[start of Excerpted passage]
The plot below illustrates the ECDF of each array combined to help visualise how different probabilities of success affect the distribution of the data.

In [None]:
# Call the ECDF function for each array
ecdf(fx, "#1f77b4"), ecdf(fy, "#ff7f0e"), ecdf(fz, "#2ca02c")
plt.xlabel("X"), plt.ylabel("Cumulative Probability"), plt.title("ECDF of Exponential Distribution")
plt.grid()

The kernel density plot below shows how the probability density is much higher at a higher *p* value and tapers off quite quickly for higher values of x.

In [None]:
# Plot the three arrays with different probabilities of success
sns.distplot(fx, label="p = 0.3", hist=False)
sns.distplot(fy, label="p = 0.5", hist=False)
sns.distplot(fz, label="p = 0.7", hist=False)
plt.xlabel("X"), plt.ylabel("Probability Density"), plt.title("Geometric Distribution")
plt.grid()
[end of Excerpted passage]
[start of Collected material]
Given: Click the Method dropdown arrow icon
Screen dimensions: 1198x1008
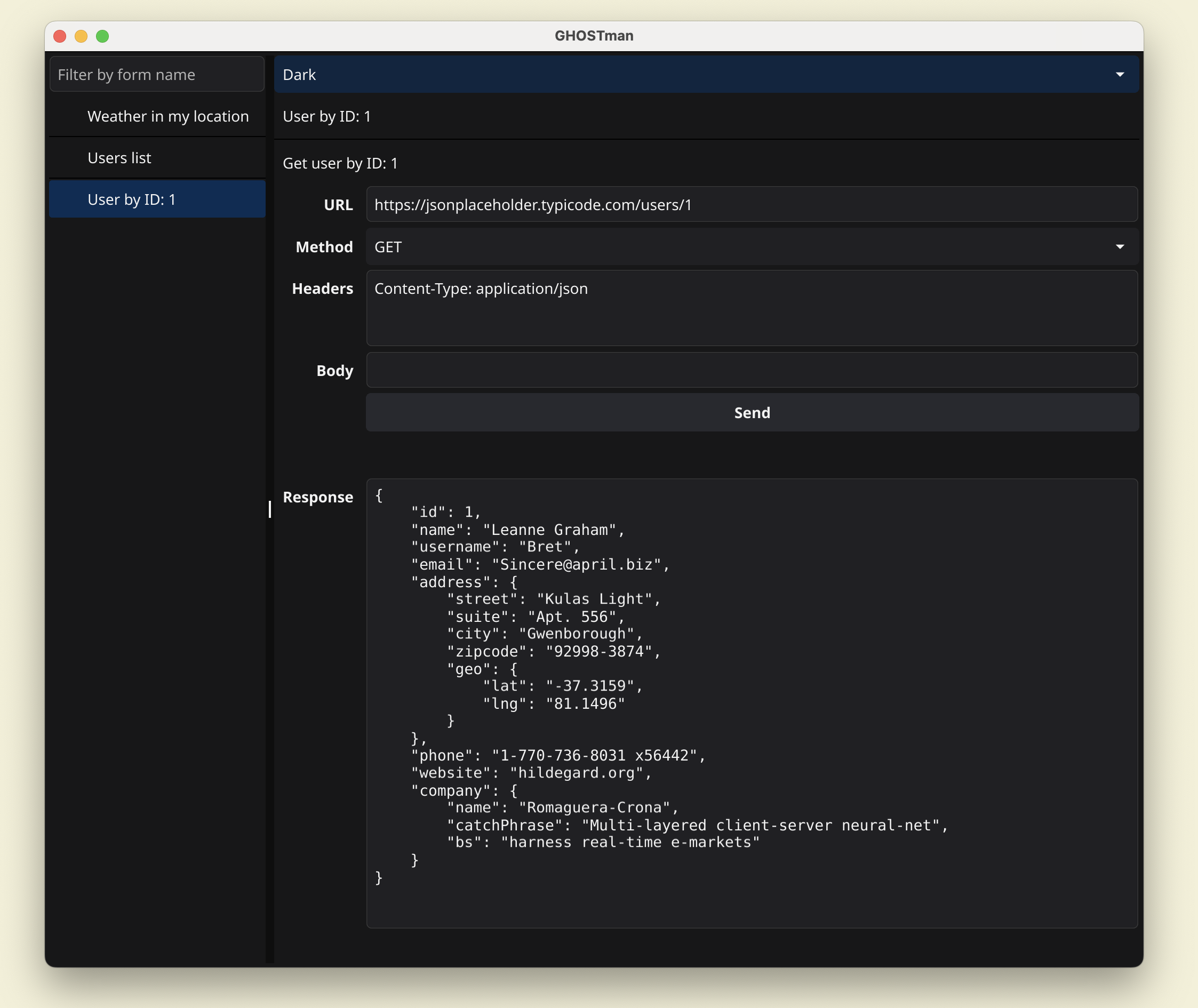Looking at the screenshot, I should pyautogui.click(x=1119, y=247).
[end of Collected material]
### What the task requires
Transcribe the notebook excerpt on distribution plots from "The plot below" up to and including "of the data.". Rely solely on the notebook excerpt and not on the listing.

### Finished task
The plot below illustrates the ECDF of each array combined to help visualise how different probabilities of success affect the distribution of the data.